# What You'll Need:
→ Grains & Base
01 - 1 cup quinoa, rinsed
02 - 2 cups water
03 - 1/2 teaspoon salt
→ Protein
04 - 2 large chicken breasts, boneless and skinless
05 - 1 tablespoon olive oil
06 - 1/2 teaspoon smoked paprika
07 - 1/2 teaspoon garlic powder
08 - Salt and black pepper, to taste
→ Vegetables
09 - 1 cup cherry tomatoes, halved
10 - 1 cup purple cabbage, shredded
11 - 1 large carrot, julienned
12 - 1 yellow bell pepper, sliced
13 - 1 cup baby spinach
14 - 1/2 cup edamame, shelled and cooked
15 - 1 small cucumber, sliced
→ Dressing
16 - 3 tablespoons extra-virgin olive oil
17 - 2 tablespoons lemon juice
18 - 1 teaspoon Dijon mustard
19 - 1 teaspoon honey or maple syrup
20 - Salt and black pepper, to taste
→ Garnish
21 - 2 tablespoons toasted pumpkin seeds
22 - 1 tablespoon fresh parsley, chopped
# How to Make It:
01 - In a medium saucepan, add quinoa, water, and salt. Bring to a boil, then lower heat, cover, and simmer for 15 minutes. Remove from heat and let sit covered for 5 minutes, then fluff with a fork.

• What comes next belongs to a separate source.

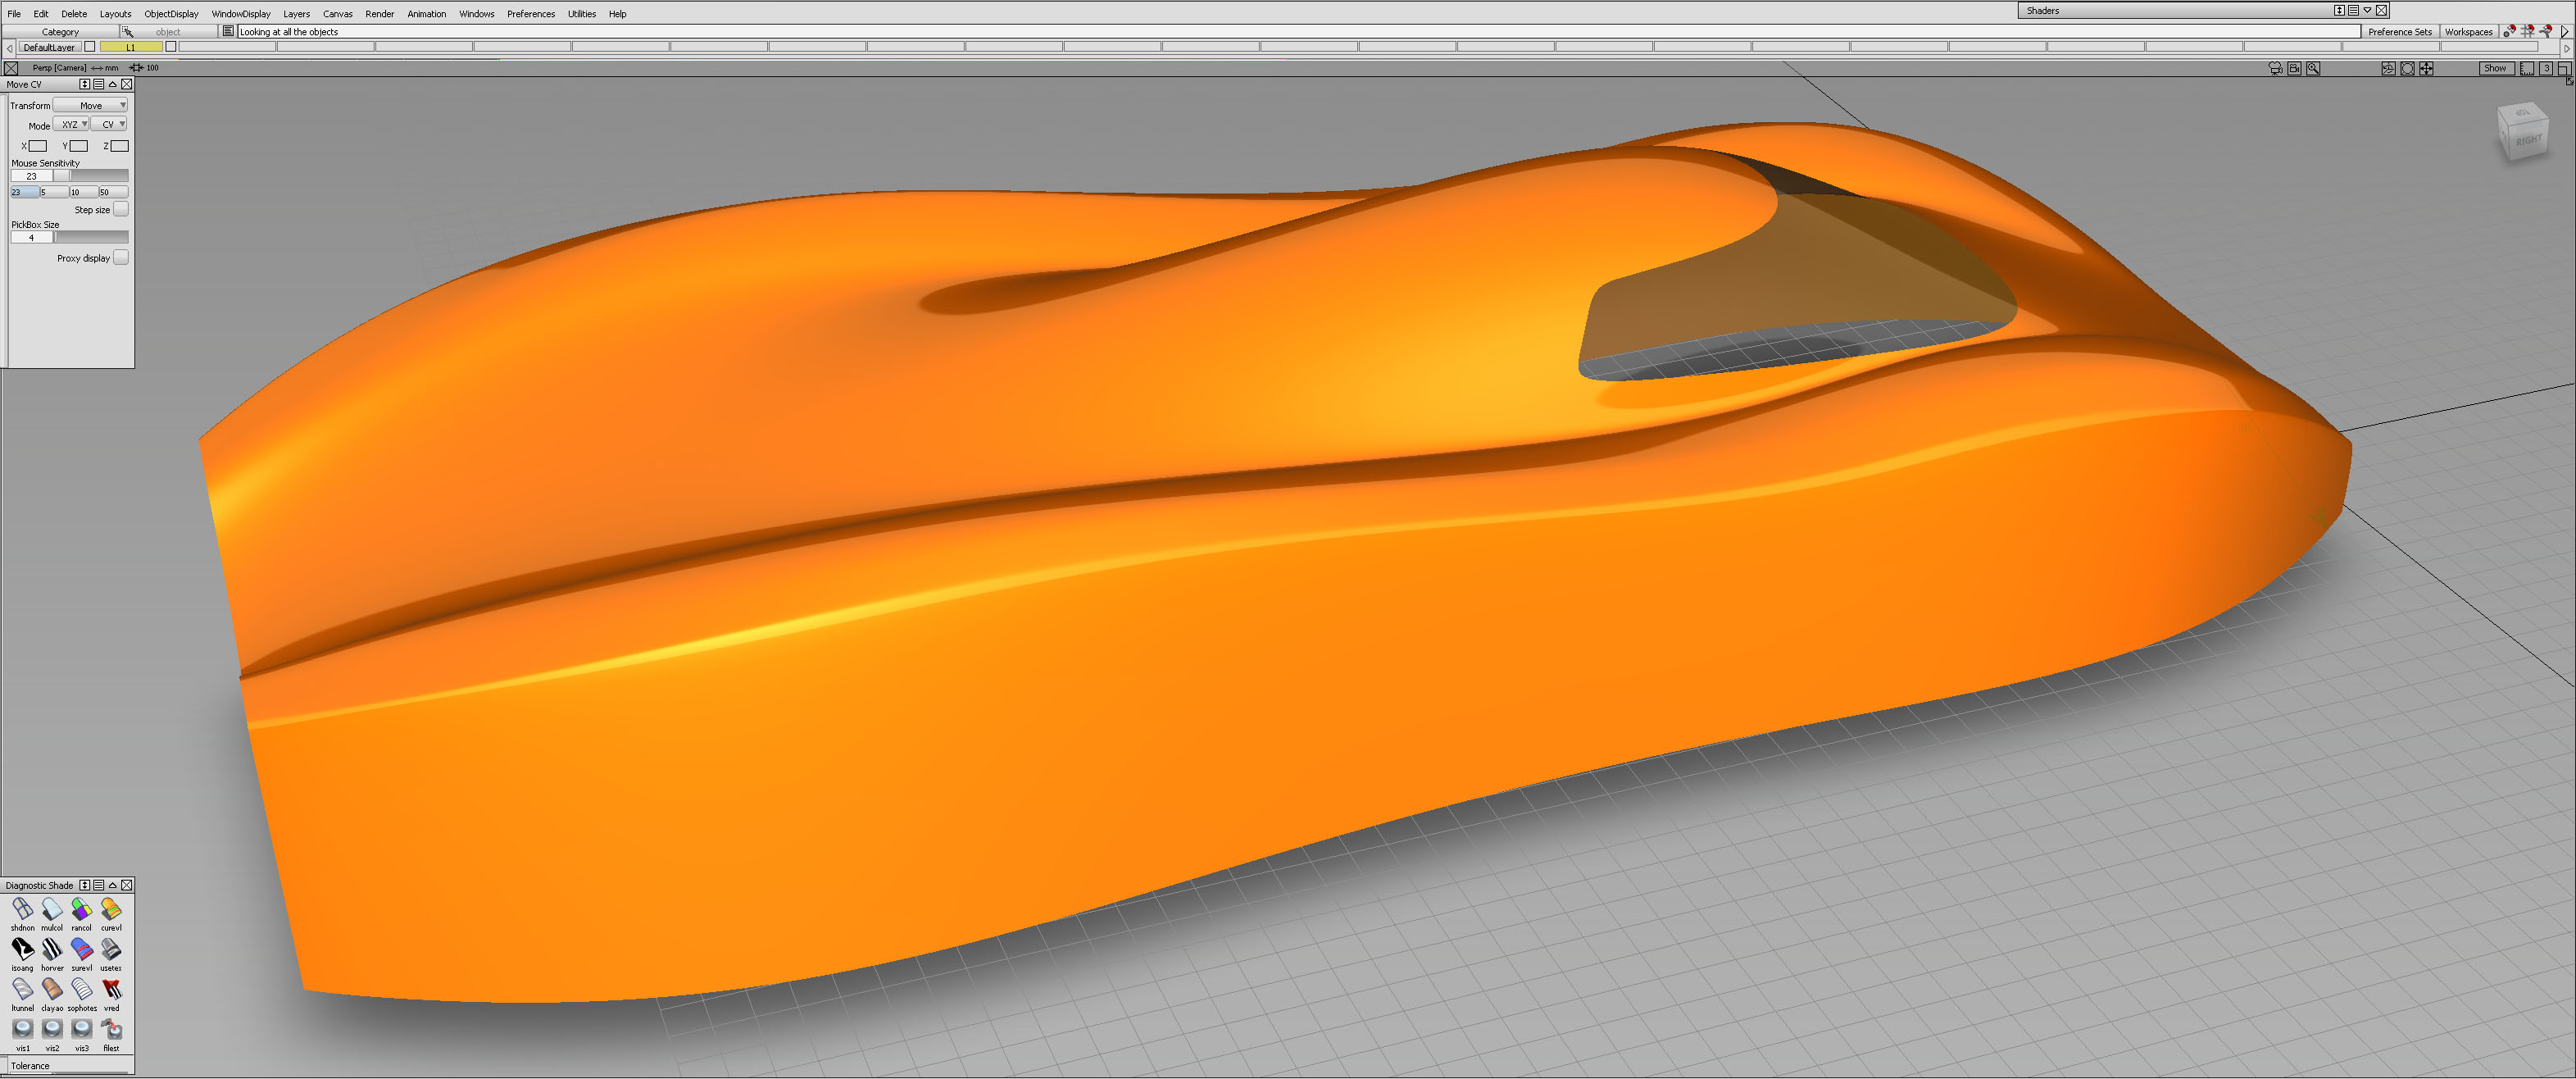
Task: Open the Transform Move dropdown
Action: pyautogui.click(x=91, y=105)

02 - Rub chicken breasts with olive oil, smoked paprika, garlic powder, salt, and black pepper. Grill or pan-sear over medium heat for 6 to 7 minutes on each side, or until cooked through. Allow to rest for 5 minutes, then slice thinly.

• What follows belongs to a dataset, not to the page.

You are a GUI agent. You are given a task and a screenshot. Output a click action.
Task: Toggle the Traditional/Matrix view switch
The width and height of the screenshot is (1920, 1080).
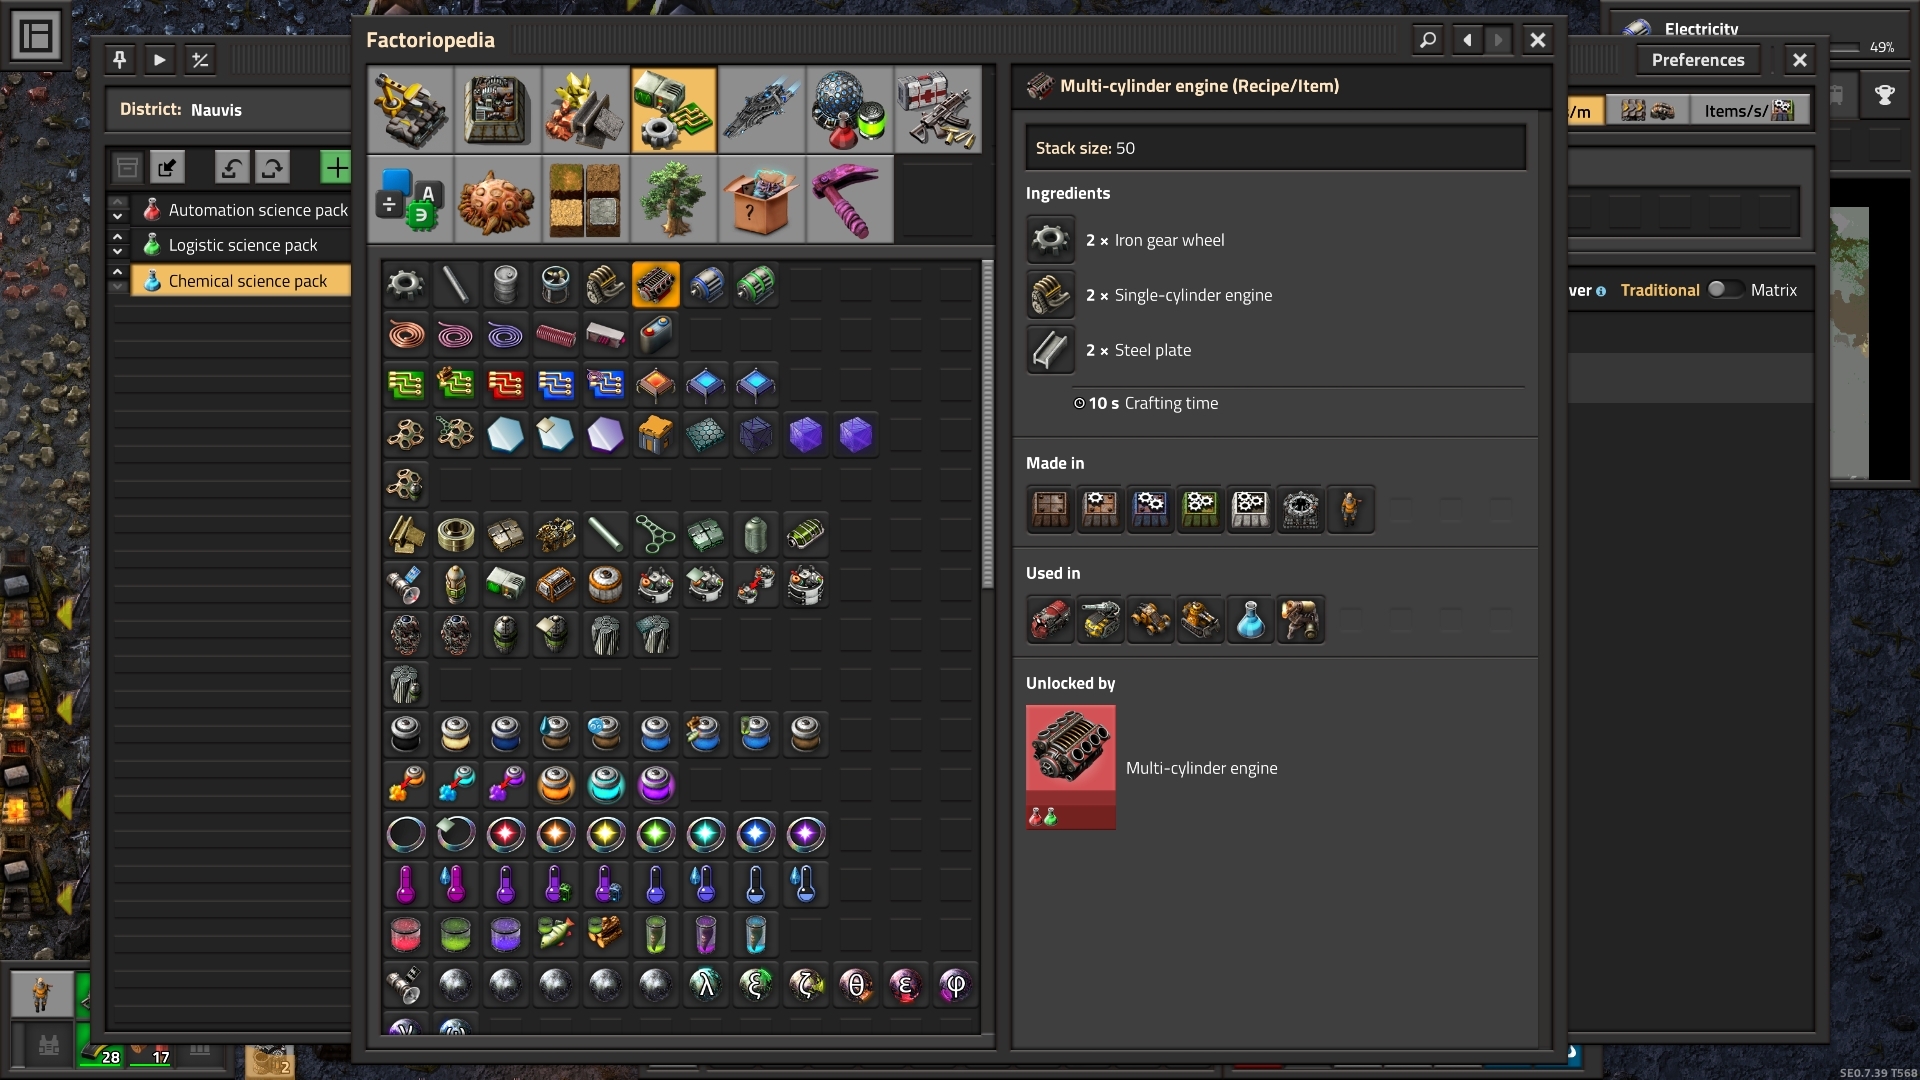(1724, 289)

03 - While grains and chicken cook, chop cherry tomatoes, shred cabbage, julienne carrot, slice bell pepper and cucumber, and prepare spinach and edamame.
04 - Whisk olive oil, lemon juice, Dijon mustard, honey or maple syrup, salt, and black pepper in a mixing bowl until fully blended.
05 - Evenly divide quinoa among four meal-prep containers. Arrange sliced chicken and vegetables in layers for visual appeal.
06 - Drizzle each bowl with the prepared dressing or pack dressing separately. Sprinkle with toasted pumpkin seeds and fresh parsley.
07 - Seal containers and refrigerate for up to four days.